Actions undertaken by Cocoa Life to improve gender equality among cocoa farmers in Ghana have included training women working on cocoa farms as well as increasing their access to farm inputs, land ownership and membership in farmer groups. Another area of focus has been increasing women’s access to finance, sometimes through voluntary savings and loan associations (VSLA’s) as well as improving literacy and household food security.

“In Cocoa Life, we use the VSLA’s as a way to improve access to finance for cocoa farming communities,” the company said. “We see that this opportunity is taken up mainly by women.”

Mondelez said Cocoa Life has worked in Ghana on “empowering role in decision making in their households, communities and with district and national farmer forums; engaging women in drawing up Community Action Plans; training community leaders, Cocoa Life implementing partners and Cocoa Life staff in gender awareness; and engaging government institutions at district and national level on issues that affect women.” Similar actions have been taken in Cote d’Ivoire, the largest world producer of cocoa beans.

Mondelez said it believes focusing on improving the lives of women working in cocoa production ultimately will have a positive impact on the problem of child labor in the industry.

“With a holistic approach centered on cocoa communities, Cocoa Life helps to address child labor directly, as well as its root causes,” Mondelez said. “Our N.G.O. partners like Care International … raise awareness of child labor in Cocoa Life communities with training for both children and parents. And importantly, Cocoa Life helps to address the root causes of child labor with actions to improve the livelihoods of farmers, empower women and promote education. There is no trade-off between addressing child labor and empowering women — each reinforces the other.”

Cocoa Life publishes third-party assessments by scholars and non-profits that track its progress toward sustainability. Cocoa Life plans to focus even more “on delivering measurable outcomes and impact in the Cocoa Life communities while we scale up our interventions. In doing so, more of our chocolate brands will be sourcing cocoa through the program,” Mondelez said.

The snack company’s efforts have been recognized by the Dow Jones Sustainability Index (DJSI), a measurement of   companies across the world in terms of economic, environmental and social criteria. Mondelez has been included on DJSI North America and World Indices for 12 consecutive years.

“In 2016, we improved our overall score to reach the 95th percentile of our industry and achieved perfect scores of 100 in health and nutrition, raw material sourcing and water-related risks,”   the company said.

While Mondelez has a strong proprietary interest in the benefits of Cocoa Life, it recognizes that sustainability and improved outcomes in the cocoa bean sector is bigger than the efforts of a single corporation.

“Mondelez International is part of the CocoaAction strategy under the World Cocoa Foundation,” the company said. “It brings the world’s leading cocoa and chocolate companies together to accelerate sustainability and improve the livelihood of cocoa farmers.

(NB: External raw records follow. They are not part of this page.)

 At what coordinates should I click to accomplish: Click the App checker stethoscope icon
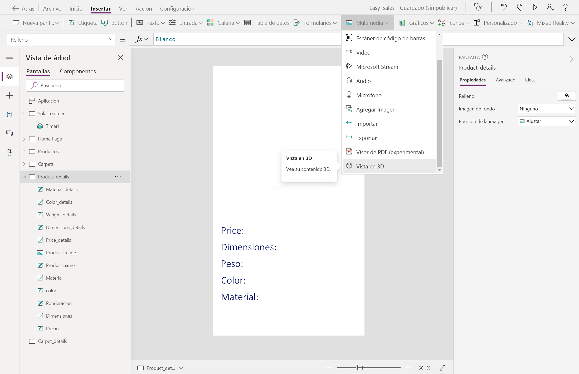pos(478,7)
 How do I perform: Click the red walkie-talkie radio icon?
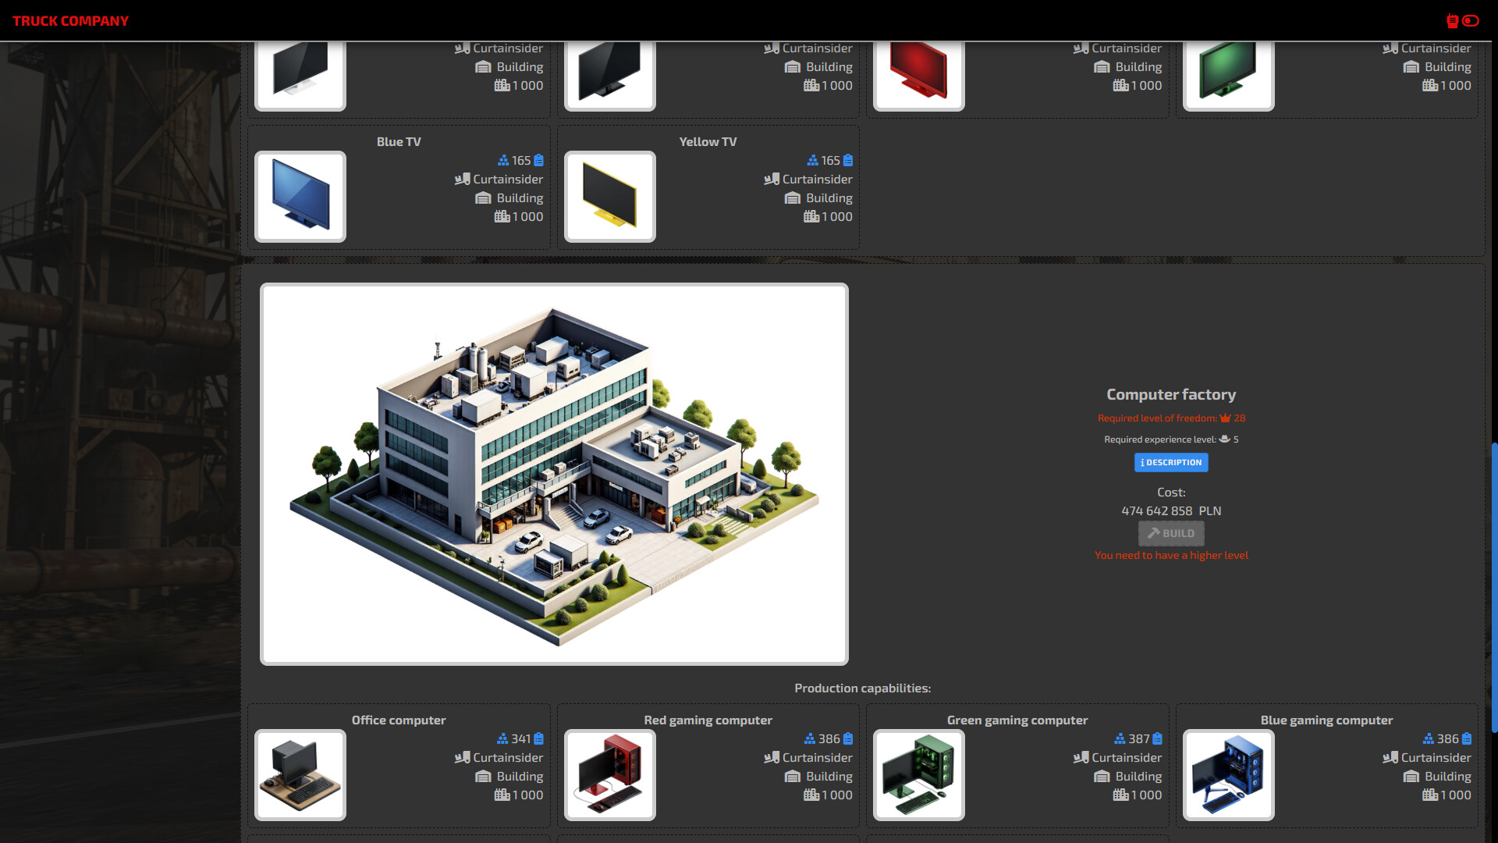click(x=1452, y=21)
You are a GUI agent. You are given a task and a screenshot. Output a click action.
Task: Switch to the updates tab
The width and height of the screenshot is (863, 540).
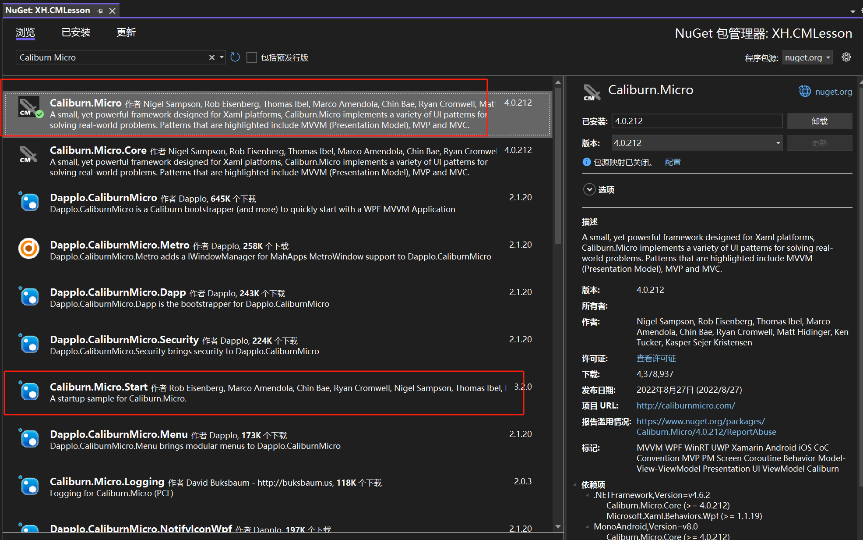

“CocoaAction will develop meaningful partnerships between governments, cocoa farmers, and the cocoa industry to boost productivity and strengthen community development in Cote D”Ioviore and Ghana — the largest cocoa producing countries in the world.

“CocoaAction intends to train and deliver improved planting material and fertilizer to 300,000 cocoa farmers and empower communities through primary education, child labor monitoring and women’s empowerment.”